The sheer make up of Rugby League, where you have just 6 tackles to create something with before handing it back, means that in every game teams have to go all out to win but in front of huge crowds and with the best players on show, the Grand Final steps up and is always a must watch that really showcases the skill, intensity and all round excitement that only Rugby League and Super League in particular can achieve.
As the popularity of the sport has increased, the amount of coverage of the sport has also continued to build. There is now up to 3 matches shown live on Sky Sports as well as other programmes across the Sky Sports network which are shown daily throughout the season.
Highlights are shown on BBC TV and BBC local radio also provide live radio commentaries alongside numerous commercial radio stations.
Super League also has a strong online presence through the likes of Super League website and many channels on Youtube.
Although it is still true that the top tier of RL in the UK is focussed around the heartlands of the North West and Yorkshire, the makeup of the professional game is changing dramatically.
The league below SL now feature teams from Coventry, South Wales, North Wales, 2 London teams, Hemel Hempstead, Cheltenham, Newcastle and even Toulouse. With that in mind the makeup of Rugby League in the UK could be set for huge change as it goes from a ‘Northern’ sport to National sport with the SL leading that change. RL is set for an exciting period, one way or another and here at RLBet.co.uk we will be here to cover the matches, give our thoughts and most importantly enjoying all of the action that is to come as a fan of this great game of ours.
Ever since its inception in 1996 the Super League has continued to be innovative in nature with changes to the structure, size, the method of promotion and relegation and even special events added to the calendar.
At its inception, the sport saw a switch to summer rugby and that allowed for faster action on the field and better conditions for fans off of the field. It was a couple of years later when the Grand Final was reintroduced to the top flight in European Rugby League and this has now gone onto become one of the biggest sporting days in the UK.
In 2009 the next big change came for Super League as licensing was introduced. Working in a similar way to franchise leagues in America and Australia, teams have to ‘bid’ for a position in Super League and they were granted stays of 3 years at a time. This was done to allow teams the stability of knowing they couldn’t be relegated in the hope this would aid both the club’s financial positions and increase the number of British youngsters getting a chance in Super League as teams were often over spending on bringing in Australian and New Zealand talent.
Although this new licensing period worked in some ways it failed in others and another system was needed. In 2015 the decision was made to change the structure to a ‘Super 8’ makeup of the top 2 professional leagues in the UK pyramid.

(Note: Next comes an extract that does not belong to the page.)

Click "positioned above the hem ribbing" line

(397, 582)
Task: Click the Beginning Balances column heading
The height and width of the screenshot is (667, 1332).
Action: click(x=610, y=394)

The top flight was shrunk from 14 to 12 teams and in the new structure the teams played each other home and away and then the league split into groups of 8. The top 8 teams played off to try and reach the Grand Final, the middle 8 teams (bottom 4 of the Super League and top 4 of the Championship) played each other with the top 4 teams promoted (the 4th decided by a play off between the 4th ranked team and the 5th ranked team). The bottom 8 in the Championship played each other to decide who would be relegated to Championship 1.

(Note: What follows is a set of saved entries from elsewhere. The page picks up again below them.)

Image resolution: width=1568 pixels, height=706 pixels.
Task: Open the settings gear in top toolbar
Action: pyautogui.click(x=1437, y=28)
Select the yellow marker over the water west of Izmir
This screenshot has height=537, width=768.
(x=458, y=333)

This new structure has given fans some of the best action of the season in the Qualifiers and it has also given more fund to Championship teams.
One of the best changes made to the super League calendar has been the introduction of the Magic Weekend were all of the teams play a regular league around in the same ground over the same weekend.
This has become a festival of Rugby that travels the country and has seen both crowds and interest continue to grow.